Thoughts on the Supreme Court decision on Obamacare

One can’t have a serious health blog and not discuss the Supreme Court decision to uphold most of Obamacare.    My initial reaction was real disappointment — because I truly believe the law is a bad law and bad for the future of our country.   I am not a lawyer and Roberts’ logic seems somewhat tortured, but after reading several legal blogs on the topic — I believe Roberts was sincere and apolitical in his reasoning and I support the outcome and the process.

As I have written previoulsy, the real problem is Obamacare does little to solve the true health care crisis in our country.   Worse, the political dialog regarding Obamacare has done nothing to educate the citizenry about the dysfunctional health system which could have enabled a more sustainable set of solutions.

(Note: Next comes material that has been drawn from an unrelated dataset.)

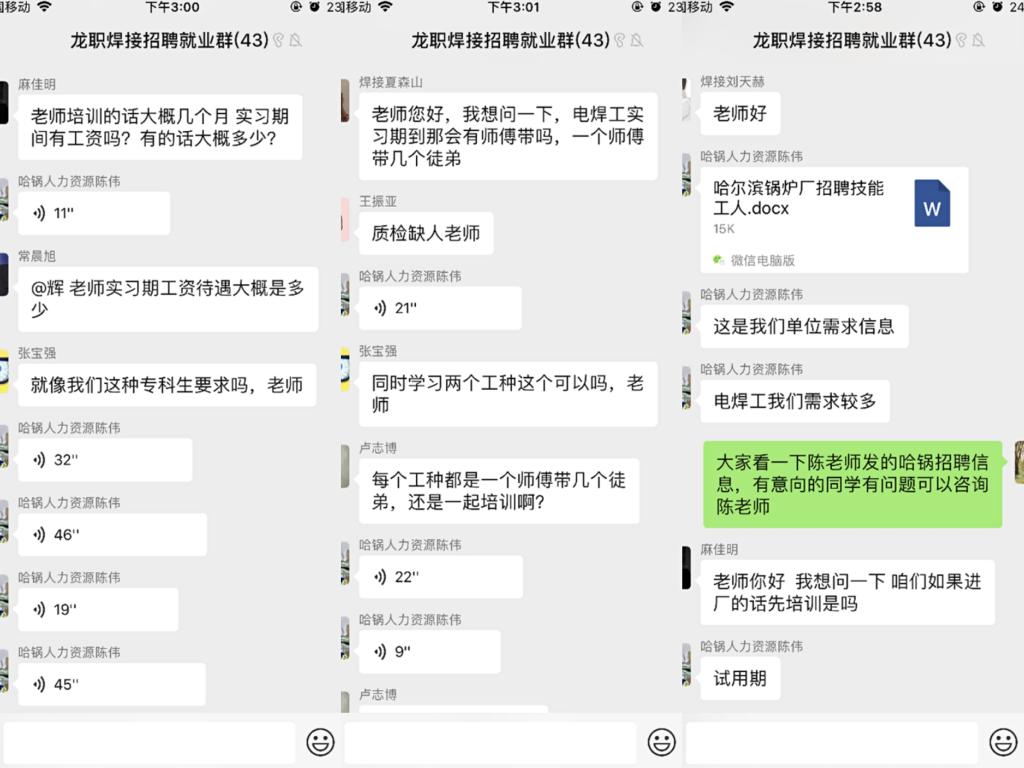Tap the emoji button in the left chat panel
This screenshot has width=1024, height=768.
tap(320, 742)
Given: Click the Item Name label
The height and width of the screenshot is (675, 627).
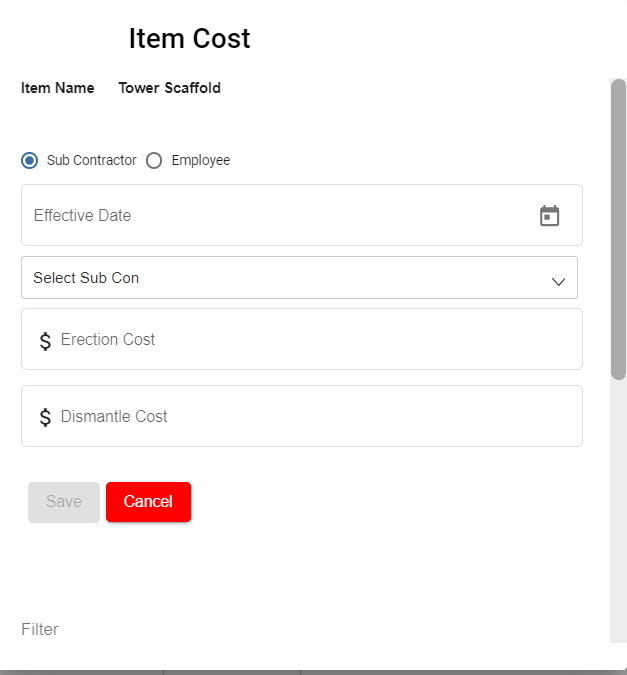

There are three pillars — Access, Cost and Quality — that are part of any discussion for improving our health care system.   They are all important and intertwined.   Obamacare primarily deals with Access (individual mandate, pre-existing conditions, insurance exchanges etc.) but it does nothing meaningfuj and systematic to improve either Cost or Quality.   The biggest issue in our healthcare system is economic — we are not getting sufficient Value out of our huge healthcare spend (Value = quality of health outcomes – cost over time).   For example, the IOM and other experts believe that 30+% of our $2.2 trillion of spend is wasted — that is $750B annually!!!    The only sustainable solution to increasing Access is to make health care more economically affordable, which requires an improvement in Value, which requires changing the way the system is organized and incentivized.  Obamacare does not do this and in fact, probably makes things worse re: affordability and sustainability.   Increased Access to insurance within the current framework obviously does not drive or improve affordability — or we would not have the unsustainable health care cost trend we do.

I will develop further the themes of Value and affordability in future blogs.  This WSJ op-ed is a good start.   My strongly held personal belief is that free enterprise, marketplaces and competition amongst providers and payers is much more likely to improve Value and affordability than more government rules and bureaucracy.

Which leads me to my biggest concern resulting from the Obamacare political debate…which is; is our country headed more toward socialism vs. our traditional strength of ‘free markets and free peoples’.    As Chief Justice Roberts noted in his opinion — it is not the job of the Supreme Court to “protect the people from the consequences of their political choices.”

The real fight for ‘health reform’

Last week ‘health reform’ was in the news because of the three days of hearings in the Supreme Court.   I believe the Obamacare law raises some very fundamental questions about the scope and role of the Federal government.    I was delighted that the country is finally having a conversation about the core issues raised by the law – a debate that should have happened during the legislative process.

Here are some of my favorite posts:

However, I found this WSJ article detailing the nasty battle between UPMC and Highmark to be way more telling about the future of the health delivery system.   There are many dimensions to the battle over customers, physicians and dollars that are interesting.   One paragraph in the article I found particularly fascinating:  “Early talks between the companies hadn’t gotten far. Highmark has said UPMC initially sought a 40% increase in its hospital rates. Mr. Romoff doesn’t dispute that but says it was a fair boost to make up for inadequate payments under the old pact with Highmark.”    Pricing power matters a lot in the health economy and having a good brand and substantial market share dramatically increases pricing power – which has been UPMC’s strategy.   What is unique about the health marketplace is that there are limited checks and balances to this market power – at either the payer or provider level, because the consumer of the service is not engaged and empowered to ‘shop around’ for value.

My view is – without pervasive price transparency, ubiquitous quality reporting and material economic incentives for consumers to be smart shoppers (where applicable) – ‘health reform’ will unfortunately lead to neither increased ‘value’ in the health economy nor bend the cost curve.

p.s. update — Highmark CEO fired.   Not germane to the discussion — but felt the update necessary.